■ Dataset records
#####
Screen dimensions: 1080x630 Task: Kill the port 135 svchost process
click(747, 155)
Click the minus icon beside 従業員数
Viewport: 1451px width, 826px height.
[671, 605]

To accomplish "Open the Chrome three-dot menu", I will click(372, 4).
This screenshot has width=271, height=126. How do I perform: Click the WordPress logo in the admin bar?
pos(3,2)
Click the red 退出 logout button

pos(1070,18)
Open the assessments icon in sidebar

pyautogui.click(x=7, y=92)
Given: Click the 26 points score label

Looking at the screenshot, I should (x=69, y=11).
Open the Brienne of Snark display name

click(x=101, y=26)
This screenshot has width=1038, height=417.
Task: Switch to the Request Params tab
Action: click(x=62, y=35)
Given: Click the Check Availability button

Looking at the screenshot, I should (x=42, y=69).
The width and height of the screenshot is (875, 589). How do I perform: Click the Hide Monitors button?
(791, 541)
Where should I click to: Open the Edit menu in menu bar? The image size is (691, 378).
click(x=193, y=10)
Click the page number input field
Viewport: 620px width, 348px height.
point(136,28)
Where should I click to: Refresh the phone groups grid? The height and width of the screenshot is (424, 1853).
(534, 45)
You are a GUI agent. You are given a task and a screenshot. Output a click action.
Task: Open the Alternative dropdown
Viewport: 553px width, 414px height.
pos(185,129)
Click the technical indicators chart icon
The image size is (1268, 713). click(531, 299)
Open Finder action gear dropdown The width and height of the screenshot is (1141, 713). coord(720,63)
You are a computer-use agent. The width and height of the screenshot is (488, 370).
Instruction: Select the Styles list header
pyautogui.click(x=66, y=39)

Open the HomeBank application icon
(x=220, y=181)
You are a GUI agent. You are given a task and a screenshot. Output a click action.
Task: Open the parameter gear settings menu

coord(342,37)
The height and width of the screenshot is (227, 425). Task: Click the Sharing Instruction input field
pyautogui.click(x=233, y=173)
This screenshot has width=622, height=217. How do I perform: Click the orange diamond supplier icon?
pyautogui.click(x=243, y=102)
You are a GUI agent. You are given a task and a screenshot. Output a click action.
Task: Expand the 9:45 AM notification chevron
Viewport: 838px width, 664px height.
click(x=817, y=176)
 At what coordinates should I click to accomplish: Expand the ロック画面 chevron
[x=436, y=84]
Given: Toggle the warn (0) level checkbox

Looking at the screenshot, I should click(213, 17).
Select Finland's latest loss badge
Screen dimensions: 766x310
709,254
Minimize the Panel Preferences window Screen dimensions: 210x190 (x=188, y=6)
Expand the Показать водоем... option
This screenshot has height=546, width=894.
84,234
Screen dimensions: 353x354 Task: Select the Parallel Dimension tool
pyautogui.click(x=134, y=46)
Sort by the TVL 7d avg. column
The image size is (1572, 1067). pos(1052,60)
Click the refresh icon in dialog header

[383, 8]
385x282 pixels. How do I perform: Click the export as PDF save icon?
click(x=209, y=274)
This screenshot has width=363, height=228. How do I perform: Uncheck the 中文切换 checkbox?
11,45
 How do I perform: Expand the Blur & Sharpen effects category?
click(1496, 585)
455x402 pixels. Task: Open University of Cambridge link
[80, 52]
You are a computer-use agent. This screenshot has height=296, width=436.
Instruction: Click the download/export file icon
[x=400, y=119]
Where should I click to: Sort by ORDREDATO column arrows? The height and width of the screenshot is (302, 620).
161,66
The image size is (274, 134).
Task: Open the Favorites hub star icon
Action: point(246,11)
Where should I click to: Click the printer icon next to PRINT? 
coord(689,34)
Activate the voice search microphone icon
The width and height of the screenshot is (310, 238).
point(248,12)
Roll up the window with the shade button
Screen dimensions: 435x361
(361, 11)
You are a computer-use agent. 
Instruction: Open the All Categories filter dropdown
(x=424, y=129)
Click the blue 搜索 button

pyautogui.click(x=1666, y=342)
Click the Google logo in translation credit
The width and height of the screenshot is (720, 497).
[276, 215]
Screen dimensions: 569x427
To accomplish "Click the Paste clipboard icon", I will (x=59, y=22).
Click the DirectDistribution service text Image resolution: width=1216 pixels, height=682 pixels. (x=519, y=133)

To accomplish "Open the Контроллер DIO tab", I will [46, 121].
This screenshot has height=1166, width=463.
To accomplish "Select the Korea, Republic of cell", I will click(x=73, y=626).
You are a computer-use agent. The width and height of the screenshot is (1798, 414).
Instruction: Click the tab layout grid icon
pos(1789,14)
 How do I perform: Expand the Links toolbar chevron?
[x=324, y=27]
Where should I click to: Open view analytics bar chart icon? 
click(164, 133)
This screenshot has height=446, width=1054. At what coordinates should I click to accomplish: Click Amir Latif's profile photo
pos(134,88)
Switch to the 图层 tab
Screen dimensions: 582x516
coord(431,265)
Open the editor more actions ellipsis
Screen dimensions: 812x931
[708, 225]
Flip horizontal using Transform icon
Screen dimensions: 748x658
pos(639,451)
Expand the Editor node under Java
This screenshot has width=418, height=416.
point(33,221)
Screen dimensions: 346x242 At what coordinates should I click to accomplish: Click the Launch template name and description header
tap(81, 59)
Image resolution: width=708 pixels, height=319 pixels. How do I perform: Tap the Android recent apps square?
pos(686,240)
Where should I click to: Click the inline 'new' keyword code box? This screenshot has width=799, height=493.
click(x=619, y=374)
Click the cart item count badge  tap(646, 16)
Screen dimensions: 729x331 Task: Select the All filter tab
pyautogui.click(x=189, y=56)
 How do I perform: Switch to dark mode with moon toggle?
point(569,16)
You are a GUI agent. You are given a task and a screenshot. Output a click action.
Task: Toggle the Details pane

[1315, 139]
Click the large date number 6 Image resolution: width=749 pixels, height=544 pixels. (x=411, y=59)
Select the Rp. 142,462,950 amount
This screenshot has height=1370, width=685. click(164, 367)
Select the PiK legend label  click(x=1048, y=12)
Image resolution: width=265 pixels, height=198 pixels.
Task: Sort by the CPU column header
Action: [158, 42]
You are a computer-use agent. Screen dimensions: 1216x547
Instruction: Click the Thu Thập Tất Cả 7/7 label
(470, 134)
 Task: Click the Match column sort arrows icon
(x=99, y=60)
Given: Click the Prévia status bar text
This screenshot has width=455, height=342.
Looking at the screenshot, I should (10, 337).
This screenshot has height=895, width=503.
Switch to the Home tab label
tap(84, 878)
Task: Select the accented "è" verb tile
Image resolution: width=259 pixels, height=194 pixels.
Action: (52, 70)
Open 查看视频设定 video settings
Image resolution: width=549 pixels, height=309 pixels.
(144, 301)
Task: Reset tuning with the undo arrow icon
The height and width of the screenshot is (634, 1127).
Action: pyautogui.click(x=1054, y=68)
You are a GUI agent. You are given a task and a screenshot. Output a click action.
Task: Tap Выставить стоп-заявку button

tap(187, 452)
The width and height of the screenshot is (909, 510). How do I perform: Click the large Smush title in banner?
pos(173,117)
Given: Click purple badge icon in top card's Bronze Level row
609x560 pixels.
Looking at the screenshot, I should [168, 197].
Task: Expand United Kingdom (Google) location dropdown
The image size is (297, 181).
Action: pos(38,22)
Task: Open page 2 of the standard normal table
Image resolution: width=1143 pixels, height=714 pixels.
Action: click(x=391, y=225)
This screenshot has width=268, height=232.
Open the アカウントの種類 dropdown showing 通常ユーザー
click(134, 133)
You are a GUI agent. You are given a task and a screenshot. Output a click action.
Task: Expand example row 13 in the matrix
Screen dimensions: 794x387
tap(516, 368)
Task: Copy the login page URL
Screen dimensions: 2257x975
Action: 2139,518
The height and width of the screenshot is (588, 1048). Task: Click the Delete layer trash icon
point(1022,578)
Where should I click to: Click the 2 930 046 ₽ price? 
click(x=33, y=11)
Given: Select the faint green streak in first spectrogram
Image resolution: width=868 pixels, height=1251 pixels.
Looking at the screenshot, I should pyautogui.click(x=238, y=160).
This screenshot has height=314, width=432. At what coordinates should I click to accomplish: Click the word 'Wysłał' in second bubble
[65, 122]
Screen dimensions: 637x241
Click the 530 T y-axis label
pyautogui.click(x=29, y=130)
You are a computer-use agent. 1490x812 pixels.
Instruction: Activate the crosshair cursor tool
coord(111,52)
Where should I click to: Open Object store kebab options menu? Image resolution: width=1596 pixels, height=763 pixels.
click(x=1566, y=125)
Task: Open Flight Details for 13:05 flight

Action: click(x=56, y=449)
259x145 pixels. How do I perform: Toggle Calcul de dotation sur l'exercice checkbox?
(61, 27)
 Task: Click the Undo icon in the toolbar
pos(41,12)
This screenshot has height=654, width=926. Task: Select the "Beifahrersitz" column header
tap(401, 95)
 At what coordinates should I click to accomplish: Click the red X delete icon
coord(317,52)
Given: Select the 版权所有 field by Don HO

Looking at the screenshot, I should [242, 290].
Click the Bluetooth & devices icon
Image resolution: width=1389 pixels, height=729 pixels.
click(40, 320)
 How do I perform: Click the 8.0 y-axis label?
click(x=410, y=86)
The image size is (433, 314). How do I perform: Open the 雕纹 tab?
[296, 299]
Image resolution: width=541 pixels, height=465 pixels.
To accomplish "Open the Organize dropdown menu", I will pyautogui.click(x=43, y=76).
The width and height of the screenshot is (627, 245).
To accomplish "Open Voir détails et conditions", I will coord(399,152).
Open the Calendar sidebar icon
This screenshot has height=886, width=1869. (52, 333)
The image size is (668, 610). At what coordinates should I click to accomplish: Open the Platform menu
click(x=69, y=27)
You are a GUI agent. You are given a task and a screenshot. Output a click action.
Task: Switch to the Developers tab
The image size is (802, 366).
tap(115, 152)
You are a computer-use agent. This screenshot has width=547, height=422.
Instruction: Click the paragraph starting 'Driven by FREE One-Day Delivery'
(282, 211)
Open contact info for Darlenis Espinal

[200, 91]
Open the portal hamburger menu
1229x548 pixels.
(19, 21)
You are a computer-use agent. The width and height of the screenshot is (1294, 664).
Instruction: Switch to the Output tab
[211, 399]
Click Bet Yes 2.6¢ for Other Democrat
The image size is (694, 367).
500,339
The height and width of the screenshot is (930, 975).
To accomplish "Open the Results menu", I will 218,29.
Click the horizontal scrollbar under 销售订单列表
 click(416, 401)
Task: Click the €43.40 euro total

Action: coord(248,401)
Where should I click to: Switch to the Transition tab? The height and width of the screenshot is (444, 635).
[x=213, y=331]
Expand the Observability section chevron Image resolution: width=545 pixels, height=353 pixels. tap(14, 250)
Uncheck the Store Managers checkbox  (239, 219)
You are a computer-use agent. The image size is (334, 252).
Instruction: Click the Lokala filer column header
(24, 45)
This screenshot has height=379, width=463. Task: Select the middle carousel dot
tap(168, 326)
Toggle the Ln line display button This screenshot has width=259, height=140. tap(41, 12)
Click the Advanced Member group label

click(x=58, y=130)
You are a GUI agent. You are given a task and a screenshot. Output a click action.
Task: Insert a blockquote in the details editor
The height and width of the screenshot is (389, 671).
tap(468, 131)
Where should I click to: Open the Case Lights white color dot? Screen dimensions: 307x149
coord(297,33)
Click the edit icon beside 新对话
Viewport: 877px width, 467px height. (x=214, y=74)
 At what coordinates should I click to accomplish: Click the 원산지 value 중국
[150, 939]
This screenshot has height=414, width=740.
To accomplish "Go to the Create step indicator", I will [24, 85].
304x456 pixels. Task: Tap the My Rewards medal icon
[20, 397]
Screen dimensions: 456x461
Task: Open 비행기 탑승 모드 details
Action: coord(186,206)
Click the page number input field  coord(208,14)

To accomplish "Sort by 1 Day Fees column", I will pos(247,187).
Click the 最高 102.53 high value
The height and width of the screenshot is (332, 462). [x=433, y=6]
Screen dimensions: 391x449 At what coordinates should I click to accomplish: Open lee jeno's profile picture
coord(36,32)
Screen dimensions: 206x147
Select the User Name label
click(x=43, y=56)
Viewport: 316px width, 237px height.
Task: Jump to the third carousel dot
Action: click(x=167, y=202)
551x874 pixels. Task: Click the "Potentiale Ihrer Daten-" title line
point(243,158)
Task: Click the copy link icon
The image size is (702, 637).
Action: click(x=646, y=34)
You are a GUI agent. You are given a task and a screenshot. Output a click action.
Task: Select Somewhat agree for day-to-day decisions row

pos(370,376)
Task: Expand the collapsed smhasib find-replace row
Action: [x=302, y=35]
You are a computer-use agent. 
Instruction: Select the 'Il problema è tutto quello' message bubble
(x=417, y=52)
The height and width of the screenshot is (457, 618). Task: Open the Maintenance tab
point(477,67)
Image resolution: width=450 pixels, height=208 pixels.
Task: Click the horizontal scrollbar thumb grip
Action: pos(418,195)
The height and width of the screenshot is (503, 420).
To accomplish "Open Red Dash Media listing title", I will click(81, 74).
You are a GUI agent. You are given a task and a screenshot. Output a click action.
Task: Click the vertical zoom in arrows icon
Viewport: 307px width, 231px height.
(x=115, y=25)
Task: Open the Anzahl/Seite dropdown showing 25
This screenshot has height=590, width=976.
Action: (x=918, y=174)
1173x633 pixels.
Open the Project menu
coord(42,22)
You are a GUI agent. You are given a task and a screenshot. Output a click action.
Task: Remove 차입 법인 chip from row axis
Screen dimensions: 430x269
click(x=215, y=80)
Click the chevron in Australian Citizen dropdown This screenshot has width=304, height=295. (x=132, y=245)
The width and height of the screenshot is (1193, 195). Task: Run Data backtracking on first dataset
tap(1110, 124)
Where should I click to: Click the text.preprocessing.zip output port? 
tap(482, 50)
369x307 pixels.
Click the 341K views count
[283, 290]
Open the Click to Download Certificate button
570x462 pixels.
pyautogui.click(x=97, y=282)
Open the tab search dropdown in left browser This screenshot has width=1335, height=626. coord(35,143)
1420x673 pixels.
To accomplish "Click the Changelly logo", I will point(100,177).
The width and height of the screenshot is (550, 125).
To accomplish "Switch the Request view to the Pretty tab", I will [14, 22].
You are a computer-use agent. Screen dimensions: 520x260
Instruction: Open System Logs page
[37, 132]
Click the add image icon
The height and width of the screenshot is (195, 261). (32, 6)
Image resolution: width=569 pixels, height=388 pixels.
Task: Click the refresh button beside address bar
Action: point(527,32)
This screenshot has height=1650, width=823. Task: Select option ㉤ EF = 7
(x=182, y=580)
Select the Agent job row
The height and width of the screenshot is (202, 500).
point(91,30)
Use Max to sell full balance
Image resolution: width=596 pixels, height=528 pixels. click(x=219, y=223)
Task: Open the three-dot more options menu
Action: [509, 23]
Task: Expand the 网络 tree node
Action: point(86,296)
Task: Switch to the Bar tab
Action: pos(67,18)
#####
Where does the word "will" appear in the material above? Copy every line that holds it.

To accomplish "Open the Chrome three-dot menu", I will click(372, 4).
To accomplish "Click the Paste clipboard icon", I will (x=59, y=22).
To accomplish "Open the Контроллер DIO tab", I will [46, 121].
To accomplish "Select the Korea, Republic of cell", I will click(x=73, y=626).
To accomplish "Open the Organize dropdown menu", I will pyautogui.click(x=43, y=76).
To accomplish "Open Voir détails et conditions", I will coord(399,152).
To accomplish "Open the Results menu", I will 218,29.
To accomplish "Go to the Create step indicator", I will [24, 85].
To accomplish "Sort by 1 Day Fees column", I will pos(247,187).
To accomplish "Open Red Dash Media listing title", I will click(81, 74).
To accomplish "Click the Changelly logo", I will point(100,177).
To accomplish "Switch the Request view to the Pretty tab", I will [14, 22].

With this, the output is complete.